Omega-3 fatty acids during pregnancy,
does it really help with Reduced risk of preterm and early preterm birth?
research showsEvidence for preventing preterm birth with long-chain omega-3 supplementation during pregnancy is rated B. The 2018 Cochrane review of 70 randomized trials and 19,927 women reported risk ratios of 0.89 for birth before 37 weeks and 0.58 for birth before 34 weeks, but its search preceded publication of ORIP. In the subsequent independent ORIP trial of 5,544 pregnancies, the primary outcome before 34 weeks was 2.2% versus 2.0%, adjusted risk ratio 1.13 (0.79–1.63), and birth before 37 weeks was also null. A benefit signal among women with low DHA status is promising but not yet confirmatory.
ads claimPrenatal omega-3 marketing may combine prevention of preterm birth, fetal brain development, vision, and maternal mood into one package. This verdict concerns birth before 37 or 34 weeks; cognition and vision are separate evidence axes.
Useful facts when choosing a product
- EPA- and DHA-containing supplements are widely marketed in South Korea, but Korean authorized claims mainly concern triglycerides, circulation, memory, and dry eyes rather than prevention of preterm birth.
- The trials varied in source and dose: ORIP used 900 mg/day of long-chain omega-3, while ADORE compared 200 with 1,000 mg/day DHA.
- Pregnant users should verify actual DHA and EPA content, oxidation and contaminant quality, and overlap with other prenatal products.

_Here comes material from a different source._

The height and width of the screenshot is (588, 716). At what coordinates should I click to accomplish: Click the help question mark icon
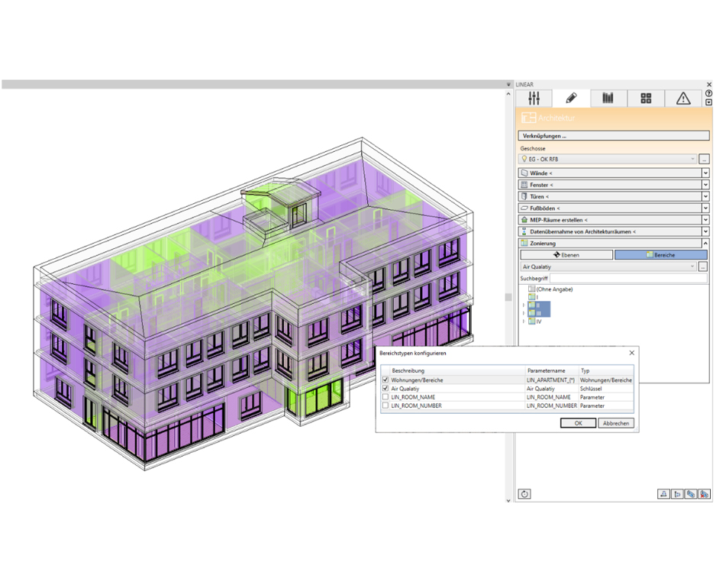(x=708, y=93)
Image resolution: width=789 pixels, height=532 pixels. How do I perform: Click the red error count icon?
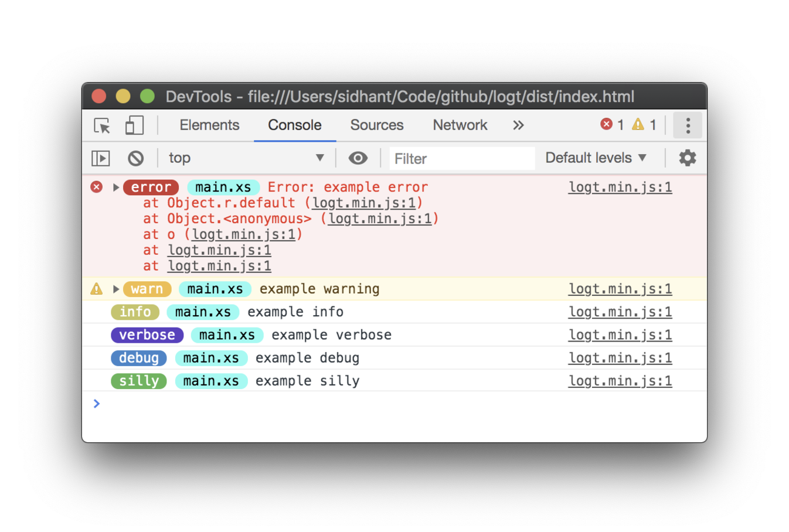click(x=606, y=124)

- Anticoagulant or antiplatelet use, bleeding disorders, fish allergy, and high-risk pregnancy warrant obstetric review.
What the research actually shows
The 2018 Middleton Cochrane review of 70 trials and 19,927 women reported that preterm birth before 37 weeks fell from 13.4% to 11.9% and early preterm birth before 34 weeks fell from 4.6% to 2.7%. In the 2019 ORIP trial, 900 mg/day beginning before 20 weeks did not reduce early preterm birth among 5,486 analyzed pregnancies: 2.2% versus 2.0%, adjusted risk ratio 1.13. The 2021 ADORE trial compared 1,000 mg with 200 mg DHA and observed early preterm birth rates of 1.7% versus 2.4%, with a larger dose effect among participants with low baseline DHA.
Why this is classified as B (74)
The pre-ORIP Cochrane synthesis of 70 randomized trials supports fewer births before 37 and 34 weeks, but the subsequent independent ORIP trial of 5,544 pregnancies was null for the primary outcome before 34 weeks and for birth before 37 weeks. Higher-dose benefit among women with low DHA status is promising but remains unconfirmed, so randomized evidence is divided and supports B with 74 points.
Counterpoint. Additional high-dose supplementation may provide little or no benefit when baseline omega-3 status is already sufficient.
Rejudgment record. Reassessment (cross-check reflected) — Evaluated the pre-ORIP randomized meta-analysis together with subsequent independent ORIP outcomes before 34 and 37 weeks, while separating exploratory modification by baseline DHA status
Sub-claim grades by effect
This ingredient is marketed for several effects. A single overall grade blends strong and weak claims together, so each effect is graded separately here. The overall grade reflects the strongest disconfirming or core claim.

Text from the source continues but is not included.